Prosecutor: Do you remember any more detail than that?
[Complainant]: No
Prosecutor: Why didn’t you tell the police?
[Complainant]: No, because I didn’t think about it. I just answered the questions.”[23]
- [77]The appellant elected to give evidence, but not to call evidence. In his evidence, the appellant said that he was born in the Congo and spoke three languages, Kifuliiru, Swahili and French. He also spoke some English. The appellant said he left the Congo in 2010/2011, as people were being killed by police officers at night. He feared the police. Whilst he was in a refugee camp, he married the complainant’s mother. He travelled to Australia to live in 2015. He had not taken English classes since arriving in Australia. The appellant said that once he moved to live with the complainant and her mother, they had a good relationship. However, his rules would upset the complainant.

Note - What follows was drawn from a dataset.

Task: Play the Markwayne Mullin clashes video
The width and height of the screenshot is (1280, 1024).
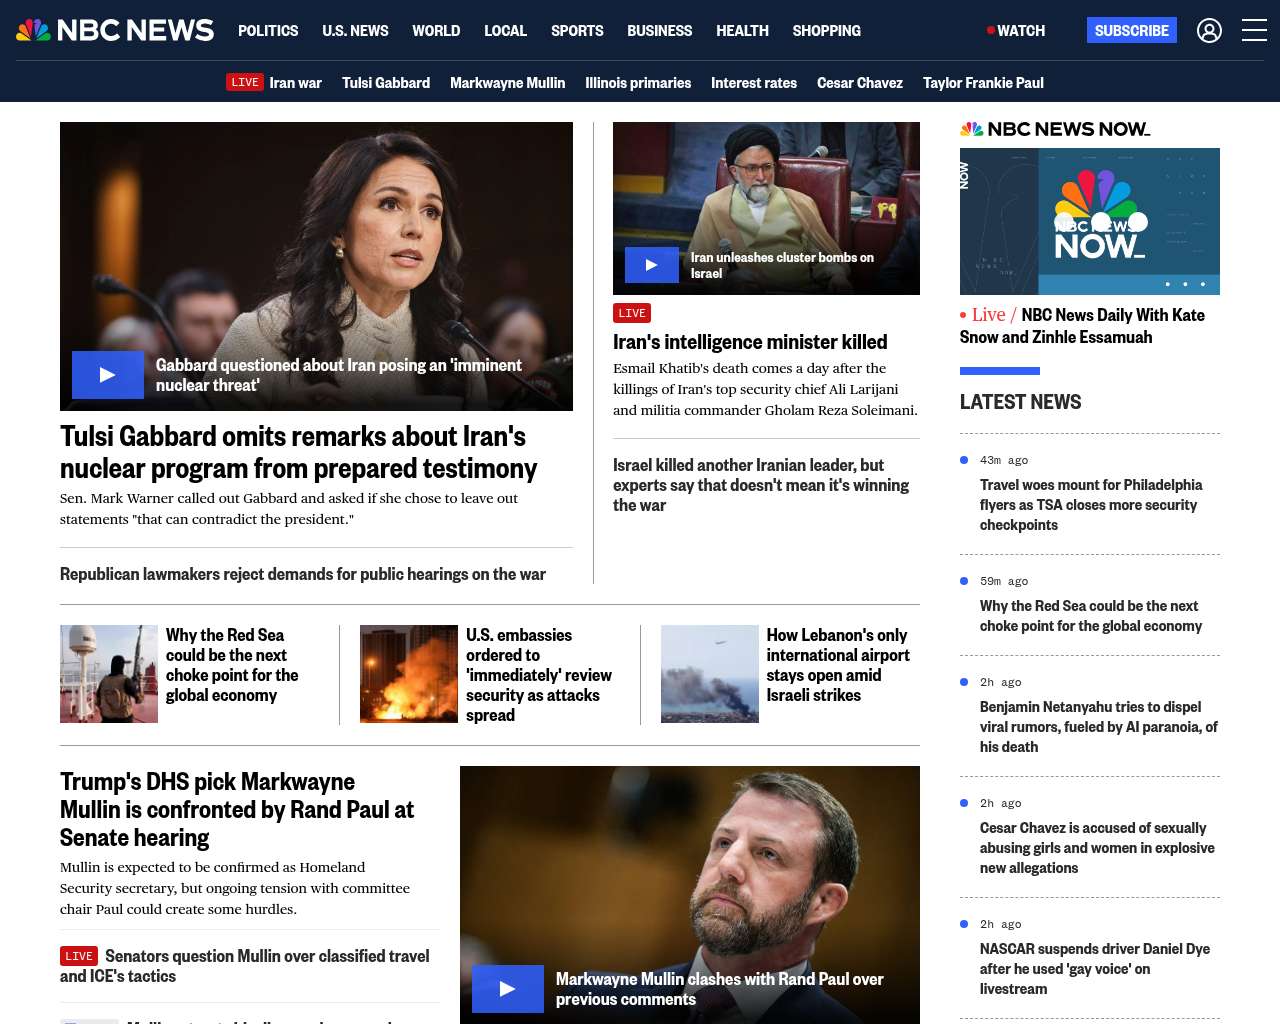Action: coord(508,989)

- [78]The appellant said he had never previously been interviewed by police. He did not know that he did not have to attend the police station. He accepted that during the interview he admitted to touching the complainant on the bottom, but said that touching in French does not have a sexual connotation. He meant, by touching each other, that it was not intentional, it was accidental. His reference to pornography was that he did not want the complainant to keep watching pornography, because it would destroy her. His reference to a desire to touch the complainant was talking about when they previously played together. When he told police that he felt ashamed, he meant he was ashamed to see the complainant watching pornography. His constant apologising to police was because he had already asked for forgiveness regarding the rules he had established in the house and for being too strict towards the complainant. The complainant was hating him for being so strict. His reference to it not happening again was about the things he had asked the complainant to do. When he told police that he would not touch the complainant again, he was confused and tired. He meant he would not treat the complainant poorly again. The appellant said he did not touch the complainant’s vagina. His reference to on the top of the vagina was to pointing with his finger, not touching it. His acceptance to having touched the complainant on the breast and bottom was to accidental touching. They were just playing. He did not touch the complainant in a sexual way.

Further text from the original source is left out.